Bahrain’s largest industrial firm, Aluminium Bahrain (Alba), is looking to expand into new markets as it competes to hold its place in an increasingly competitive regional market. In large part due to the global economic downturn, Alba recorded a net loss of US$220 million in 2009, a sharp turnaround from the US$781.9 million profit it posted the year before. Late last month Mumtalakat Holding, the government-owned investment company that includes Alba and all Bahrain’s non-oil state-owned firms, announced losses of US$487 million for 2009. To counter this, Alba is aiming to boost output and broaden its market base. The company has targeted Europe as a major area for expansion, as a number of aluminum producers on the continent are currently scaling back or even halting operations. As part of that strategy, Alba is looking to ramp up production levels, announcing plans to expand capacity to 1.4 million tons by the end of 2014 by constructing a new plant and raising the output of existing lines.

RAK: Beyond construction

Diversification has become the name of the game for RAK’s light industries, as a foreseen fall-off in construction is expected in the near future as demand begins to catch up with supply. One company that has managed to weather the rise and fall of construction demand amid the global crisis is RAK Ceramics. The firm, which was started in 1991, has rapidly expanded abroad and now operates in Germany, the UK, Italy, Belgium, Georgia, Australia, China, India, Saudi Arabia, Sudan, Bangladesh and Iran, with its top production facilities after RAK in China, India and Bangladesh. Like many local industrial concerns, the firm benefits from the low cost of materials (much of the feedstock, from energy to minerals, can be sourced domestically) and a position that allows easy access via ports to the Gulf and beyond. But perhaps the most important ingredient in the success of the local building materials segment over the past two decades is the growth in construction that has accompanied the Middle East’s increasing economic power and population. While RAK Ceramics is perhaps the most prominent industrial player in the emirate, it is not the only manufacturing industry that has profited from the building boom of the last decade. Nearly all of RAK’s light industry – cement, glass production and ceramics – is tied up in some way with the construction sector. The slowdown that accompanied the financial crisis has, therefore, led to slower growth for many of RAK’s industrial companies. Although RAK Ceramics managed to weather the financial crisis well, in large part due to its diversified holdings across the Middle East and Asia, others have seen a more mixed picture: RAK Cement has recently seen its share price on the Abu Dhabi Exchange dip as cement prices remain low and the rate of building is presently subdued compared to pre-crisis levels. However, it also managed to stay in the black throughout the downturn, with profit tripling in the first quarter of 2009 when compared to a year earlier, and a further 15.5 per cent growth reported in the first quarter of 2010. RAK Cement benefits from proximity to RAK’s significant limestone deposits; other cement firms in the GCC usually have to import their raw materials, driving up prices. (Source: OBG)

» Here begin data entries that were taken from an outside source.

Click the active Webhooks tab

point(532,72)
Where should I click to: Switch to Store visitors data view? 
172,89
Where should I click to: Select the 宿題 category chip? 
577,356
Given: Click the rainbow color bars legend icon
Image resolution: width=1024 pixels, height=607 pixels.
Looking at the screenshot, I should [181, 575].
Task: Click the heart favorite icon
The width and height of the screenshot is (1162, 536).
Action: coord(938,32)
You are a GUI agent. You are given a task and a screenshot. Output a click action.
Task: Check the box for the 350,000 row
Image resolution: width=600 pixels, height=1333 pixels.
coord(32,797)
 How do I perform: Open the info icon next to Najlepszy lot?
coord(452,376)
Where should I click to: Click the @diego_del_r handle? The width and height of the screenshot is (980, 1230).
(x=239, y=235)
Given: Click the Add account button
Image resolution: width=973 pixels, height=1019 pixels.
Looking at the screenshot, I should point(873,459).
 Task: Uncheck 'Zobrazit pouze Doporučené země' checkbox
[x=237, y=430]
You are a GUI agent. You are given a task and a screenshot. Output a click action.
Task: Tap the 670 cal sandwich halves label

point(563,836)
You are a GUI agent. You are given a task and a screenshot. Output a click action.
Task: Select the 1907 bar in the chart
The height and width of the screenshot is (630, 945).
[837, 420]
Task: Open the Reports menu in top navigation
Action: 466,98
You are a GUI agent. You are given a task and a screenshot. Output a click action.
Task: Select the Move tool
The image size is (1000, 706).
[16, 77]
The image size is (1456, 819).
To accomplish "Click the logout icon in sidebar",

Kuwait: 90pct of foreign investment seeks industry opportunities

Of all permit requests for foreign investment projects in Kuwait, 90.8 per cent is in the industrial sector, Kuwait News Agency reports according to the official statistics. Figures by the Ministry of Commerce and Industry's Foreign Investment Office showed services as second most attractive sector, with some 9.1 percent, followed by commerce with some 0.1 per cent. The office said, on its website, that 92 per cent of industry related requests were approved, while the figure in services came to some 8 percent, according to the latest statistics. The office also said investment requests came from 13 countries; the US, Switzerland, Holland, France, Britain, Japan, Iran, Sweden, Mauritius Islands, Finland, Jordan, Italy, and Malaysia. Investment for the projects approved came from five countries; Holland at 75 per cent of all approvals, the US at 14 per cent, France with 6 per cent, Britain at 4 per cent, and Switzerland at 1 per cent.